His experience working with young players in the English Academy system also stood out to him, he said, as Dynamos first-team squad’s average age was around 22.
Among the players to shine under his management was a striker called Conlyde Luchanga, who in the summer sealed a move to Israeli club Hapoel Ra’anana, while Loftman believes the speedy striker Kennedy Musonda and box-to-box midfielder Webstar Muzaza could follow Luchanga to European football in the near future.
“In terms of the overall standard in the Zambian league, there are plenty of players with excellent technical and physical ability, but there’s just a lack of tactical understanding, which dramatically effects decision-making during matches. That’s the key area that the domestic Zambian players need to work on,” Michael told The Football Pink.
“From the point of view of being a young Englishman working in Africa, I have to say that working and living in Zambia has been one of the best experiences and biggest learning curves of my life so far. It’s an amazing country – despite the power cuts and water shortages that certainly took some getting used to. But there’s a lot of young talent in the country and I’d love to see some of them go on to fulfil their potential in the future,” he added.
Sadly, Loftman wouldn’t get the opportunity to see through the Lusaka job, as the club owner decided to go another direction, despite the team sitting on the cusp of finally climbing out of the relegation places.
The English coach was surprised by the decision and disappointed not to be given a chance to drag Dynamos away from relegation.
“We were finally one point from safety with eight games to go when after a tough run of games, including a 6-1 defeat against the team top of the league and then, a great 4-1 win over the fourth-placed team, the owner decides he wants a coach who will play football the way he wants, regardless of the position in the table. Since I left, Dynamos won once in five games. But they can still possibly survive, which I hope they do,” said Michael.
In fact, after last weekend’s 2-1 win against Red Arrows, Lusaka Dynamos are again within a single point of safety, as they try to catch up the likes of 14th-placed Nchanga Rangers, Nakambala Leopards and Green Eagles.
Indeed, a victory in this midweek’s away game against mid-table Forest Rangers could propel Dynamos into eleventh place.
“I would have loved to have stayed for longer,” said Loftman.
“But it’s important to be constantly developing as a coach – and I feel I took some key lessons from Zambia.
“The main thing was realising that being a head coach is the job that I want to do, and the job that fits with me. I definitely developed some media and communication skills, as working with players who aren’t fluent in English was initially a difficult challenge. I’m currently in South Africa working on getting a role there, and in the meantime I’m networking and learning about the leagues there. I have a few meetings in the next week or two and it would be great to secure a role by December. That is the objective,” he said.
The other objective, he said, is to continue gaining as much coaching knowledge and experience as possible in Africa, and implementing his methods with players of varying nationalities, before one day returning to European football.

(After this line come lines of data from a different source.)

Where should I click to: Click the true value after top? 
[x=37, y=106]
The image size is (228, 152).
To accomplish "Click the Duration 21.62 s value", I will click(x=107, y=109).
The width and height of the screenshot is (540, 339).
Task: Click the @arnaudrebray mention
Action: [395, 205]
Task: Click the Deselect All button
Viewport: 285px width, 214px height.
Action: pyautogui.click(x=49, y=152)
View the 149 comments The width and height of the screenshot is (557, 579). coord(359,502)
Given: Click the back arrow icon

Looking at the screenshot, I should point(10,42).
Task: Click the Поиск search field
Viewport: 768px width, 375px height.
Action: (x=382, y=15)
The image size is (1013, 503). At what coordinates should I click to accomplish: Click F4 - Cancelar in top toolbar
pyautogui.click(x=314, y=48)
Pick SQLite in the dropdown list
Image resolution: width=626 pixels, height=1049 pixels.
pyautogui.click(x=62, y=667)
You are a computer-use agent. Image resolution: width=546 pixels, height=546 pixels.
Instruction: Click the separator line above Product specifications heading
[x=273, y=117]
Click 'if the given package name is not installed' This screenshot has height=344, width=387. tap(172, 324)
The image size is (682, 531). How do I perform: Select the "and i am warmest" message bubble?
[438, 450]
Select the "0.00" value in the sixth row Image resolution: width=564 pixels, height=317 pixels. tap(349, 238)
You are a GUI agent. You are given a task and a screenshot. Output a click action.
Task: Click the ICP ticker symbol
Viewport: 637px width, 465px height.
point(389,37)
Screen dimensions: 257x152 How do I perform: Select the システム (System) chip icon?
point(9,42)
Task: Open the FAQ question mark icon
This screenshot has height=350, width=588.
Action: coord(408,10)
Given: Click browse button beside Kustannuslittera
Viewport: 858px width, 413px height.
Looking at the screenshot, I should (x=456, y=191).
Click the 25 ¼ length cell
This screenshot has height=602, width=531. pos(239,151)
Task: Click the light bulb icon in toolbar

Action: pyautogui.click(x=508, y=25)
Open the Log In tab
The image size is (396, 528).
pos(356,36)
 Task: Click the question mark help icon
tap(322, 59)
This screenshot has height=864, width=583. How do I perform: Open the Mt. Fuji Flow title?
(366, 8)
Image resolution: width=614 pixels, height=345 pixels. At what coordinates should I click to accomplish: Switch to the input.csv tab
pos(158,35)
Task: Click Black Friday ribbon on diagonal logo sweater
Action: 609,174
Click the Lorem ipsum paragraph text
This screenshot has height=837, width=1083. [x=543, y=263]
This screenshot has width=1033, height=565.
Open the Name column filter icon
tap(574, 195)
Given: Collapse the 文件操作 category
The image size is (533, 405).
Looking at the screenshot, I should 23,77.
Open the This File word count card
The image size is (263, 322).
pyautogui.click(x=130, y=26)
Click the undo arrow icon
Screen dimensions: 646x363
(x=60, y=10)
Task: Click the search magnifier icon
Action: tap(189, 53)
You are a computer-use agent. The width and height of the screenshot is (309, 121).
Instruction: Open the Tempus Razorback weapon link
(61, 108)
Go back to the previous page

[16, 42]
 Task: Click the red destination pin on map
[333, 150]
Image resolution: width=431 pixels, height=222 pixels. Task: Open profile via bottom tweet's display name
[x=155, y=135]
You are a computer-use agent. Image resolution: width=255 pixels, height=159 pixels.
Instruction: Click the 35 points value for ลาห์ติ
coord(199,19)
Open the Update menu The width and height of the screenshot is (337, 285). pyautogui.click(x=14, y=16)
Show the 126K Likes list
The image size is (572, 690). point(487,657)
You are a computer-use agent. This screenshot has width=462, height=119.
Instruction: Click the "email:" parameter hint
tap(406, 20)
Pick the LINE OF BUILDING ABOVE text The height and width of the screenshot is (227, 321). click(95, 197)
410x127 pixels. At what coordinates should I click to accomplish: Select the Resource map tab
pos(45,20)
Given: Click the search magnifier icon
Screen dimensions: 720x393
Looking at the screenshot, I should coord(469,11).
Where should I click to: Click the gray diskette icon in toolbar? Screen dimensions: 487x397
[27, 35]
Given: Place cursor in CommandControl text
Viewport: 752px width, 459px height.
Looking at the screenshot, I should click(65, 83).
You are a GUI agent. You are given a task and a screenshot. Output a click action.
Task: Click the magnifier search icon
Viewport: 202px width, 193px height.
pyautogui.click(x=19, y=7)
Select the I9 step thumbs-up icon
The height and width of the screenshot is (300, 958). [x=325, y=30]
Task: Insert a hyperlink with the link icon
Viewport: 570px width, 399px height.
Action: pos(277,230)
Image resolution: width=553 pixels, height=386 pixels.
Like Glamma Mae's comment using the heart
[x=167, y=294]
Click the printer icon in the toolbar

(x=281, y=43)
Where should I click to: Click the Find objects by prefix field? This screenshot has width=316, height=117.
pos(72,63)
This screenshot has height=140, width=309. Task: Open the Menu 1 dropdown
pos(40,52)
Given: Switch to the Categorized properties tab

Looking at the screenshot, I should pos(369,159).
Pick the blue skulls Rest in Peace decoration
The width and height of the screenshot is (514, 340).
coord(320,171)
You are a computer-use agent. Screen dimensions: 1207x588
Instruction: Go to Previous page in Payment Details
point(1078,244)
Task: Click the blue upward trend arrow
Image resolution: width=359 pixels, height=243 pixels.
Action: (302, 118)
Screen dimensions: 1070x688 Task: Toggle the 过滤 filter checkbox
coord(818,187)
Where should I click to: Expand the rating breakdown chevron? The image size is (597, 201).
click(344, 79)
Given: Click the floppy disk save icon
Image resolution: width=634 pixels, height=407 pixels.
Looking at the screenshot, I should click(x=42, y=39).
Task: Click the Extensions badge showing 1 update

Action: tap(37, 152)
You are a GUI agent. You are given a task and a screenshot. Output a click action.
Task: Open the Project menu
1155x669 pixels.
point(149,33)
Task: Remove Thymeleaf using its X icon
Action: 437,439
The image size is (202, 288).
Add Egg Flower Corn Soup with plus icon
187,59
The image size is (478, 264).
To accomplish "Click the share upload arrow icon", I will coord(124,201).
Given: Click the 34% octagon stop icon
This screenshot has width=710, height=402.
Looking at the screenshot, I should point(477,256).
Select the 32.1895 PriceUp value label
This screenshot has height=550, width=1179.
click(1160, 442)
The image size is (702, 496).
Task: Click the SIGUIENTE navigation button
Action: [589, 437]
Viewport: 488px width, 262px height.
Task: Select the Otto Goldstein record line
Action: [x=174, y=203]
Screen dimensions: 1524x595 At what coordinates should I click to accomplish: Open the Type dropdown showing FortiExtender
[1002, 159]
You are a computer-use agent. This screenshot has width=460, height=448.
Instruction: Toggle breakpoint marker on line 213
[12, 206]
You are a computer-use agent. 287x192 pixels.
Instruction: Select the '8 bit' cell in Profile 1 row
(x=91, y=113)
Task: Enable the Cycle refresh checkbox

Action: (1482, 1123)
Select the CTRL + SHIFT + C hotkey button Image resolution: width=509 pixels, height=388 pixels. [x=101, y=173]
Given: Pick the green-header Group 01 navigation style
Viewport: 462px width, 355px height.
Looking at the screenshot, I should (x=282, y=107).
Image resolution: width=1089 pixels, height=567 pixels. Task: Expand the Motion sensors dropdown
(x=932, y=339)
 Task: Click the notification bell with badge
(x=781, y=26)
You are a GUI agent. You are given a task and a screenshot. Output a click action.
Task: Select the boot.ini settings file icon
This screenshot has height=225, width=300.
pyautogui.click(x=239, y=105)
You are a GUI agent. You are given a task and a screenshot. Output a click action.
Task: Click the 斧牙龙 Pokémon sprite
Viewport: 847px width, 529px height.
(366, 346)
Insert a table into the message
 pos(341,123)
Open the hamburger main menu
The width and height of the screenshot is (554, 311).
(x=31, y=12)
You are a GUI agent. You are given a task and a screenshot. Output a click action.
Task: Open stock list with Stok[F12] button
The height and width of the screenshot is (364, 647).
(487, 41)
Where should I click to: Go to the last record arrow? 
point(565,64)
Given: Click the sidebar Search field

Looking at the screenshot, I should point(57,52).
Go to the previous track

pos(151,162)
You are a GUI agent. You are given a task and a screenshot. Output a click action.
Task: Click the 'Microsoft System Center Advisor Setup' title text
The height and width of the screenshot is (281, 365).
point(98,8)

“For sure,” he said, “one day working in England is part of the plan. But for now, South Africa is an amazing country with so much going on – inside and outside of football – and I think I’d be crazy to look elsewhere at the moment.”
In the longer term though, perhaps ‘elsewhere’ will come looking for him, if the next few years sees the ambitious Loftman continue to catch the eye at such a tender age for a football coach.